今も別に無作為に狩るのではなくて、反抗戦力を削ぐつもりだったのだが。
「やっぱり、魔王と言えばハーレムだろ! なぁ、ガルドラさんもやっぱり、ハーレム抱えているんだろ? くー、俺も早くそうなりてー」
「ガルドラ様、ハーレムあったです?」
そんなもんあるわけ無いだろ。ナツに知れたら──考えただけでもゾッとするわ。
「い、いや、ワシは、その嫁のナツしか……」
「おお! 一途ってやつか! なるほど、嫁に秘密のハーレムか。それもいいな! ガルドラさんの嫁さん、やっぱりいい女なのか? 一度会ってみてぇ」
いい女なのは否定せぬが、会わさぬぞ。こやつに会わせただけでもナツにとって害だわ。
「むぅ……しかし、そうなると困ったな。人間サイズの服も買い揃えるつもりだったのだが」
「だったら、俺の村ならいいぜ。ムカつく奴らばっかりだったからな。村と言っても王都に近いから品揃えもいいぞ。奪い取ればいい」
こいつの事だ。村でも相当嫌われとったんだろうな。それに奪い取るって、魔王のすることか?
むしろただの盗賊だろ。
しかし、埒が明かぬ。
王都の近くを襲えば、軍も出てくるだろ。そうすれば嫌でもこいつは戦わねばならぬ。
よし、そうするか。
「わかった。

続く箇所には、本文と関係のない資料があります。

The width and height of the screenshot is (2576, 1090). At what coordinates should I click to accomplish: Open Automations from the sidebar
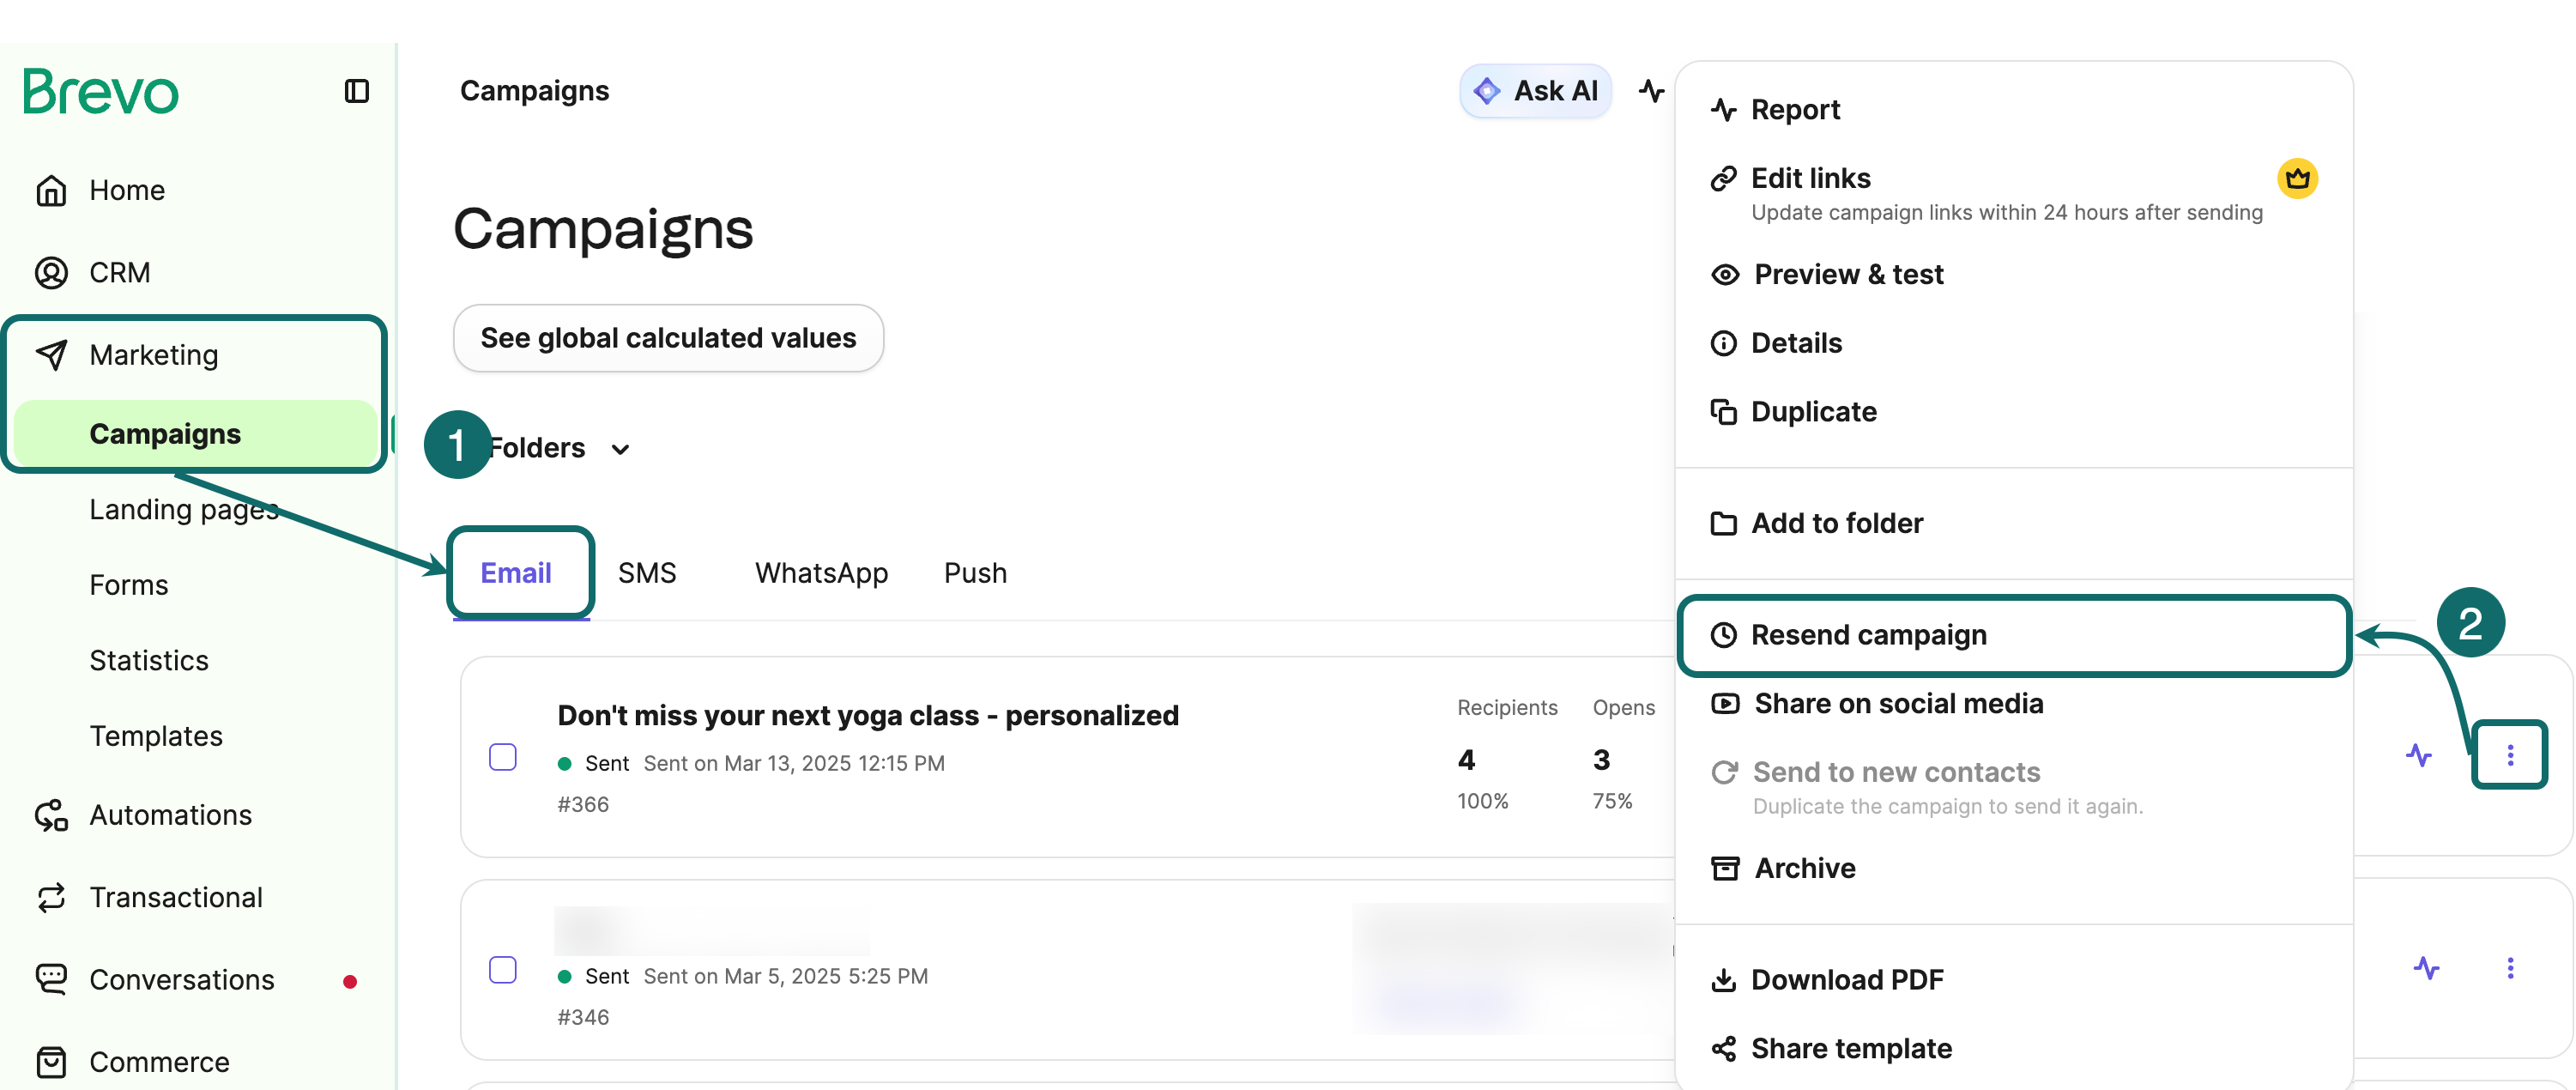coord(170,815)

お前の村に行こう」
「よっしゃあ! ふふふ……待ってろ、あいつらめ。新しい魔王ハーネス様が蹂躙してくれるわ! わははは!」
考え方はともかく、どことなく魔王っぽいな、こいつ。自分が元勇者だと忘れておらぬか?
いや、これでいいのだが。
「タツオ! 馬車を用意しろ!」
「馬車? 何に使うです?」
このゴミ箱は、今までのワシらの会話を聞いておらぬのか。
「こやつの村に向かうために決まっているであろう」
「えっ? 転移で行かないです?」
タツオ曰く、片道だが転移陣とかで、様々な場所へ行けるらしい。
もっと早く言え、早く。
「よし、参るぞ! 案内せい、タツオ!」
「はいです!」
ワシとハーネスは、タツオに案内されてこの城の地下へと赴く。
長く手入れされていない地下は、薄暗くクモの巣が張り、じめじめと湿気が高い。
掃除したいぞ。
地下の部屋には床にワシも見たことのない魔法陣が描かれている。
「行く村はどこです?」
「サバ村だ」
ゴミ箱は、魔法陣に置かれた地図の上に針を刺す。恐らく今刺した場所かサバ村なのだろう。
「光ったです! 早く、早く! 陣の中にです」
魔法陣が緑の光を帯て、ワシとハーネスも陣の中へと入る。
目映い光に包まれたかと思うと、すぐに消え去る。そして、ワシらの眼前には緑の草原の向こうに村の入口らしきものが現れた。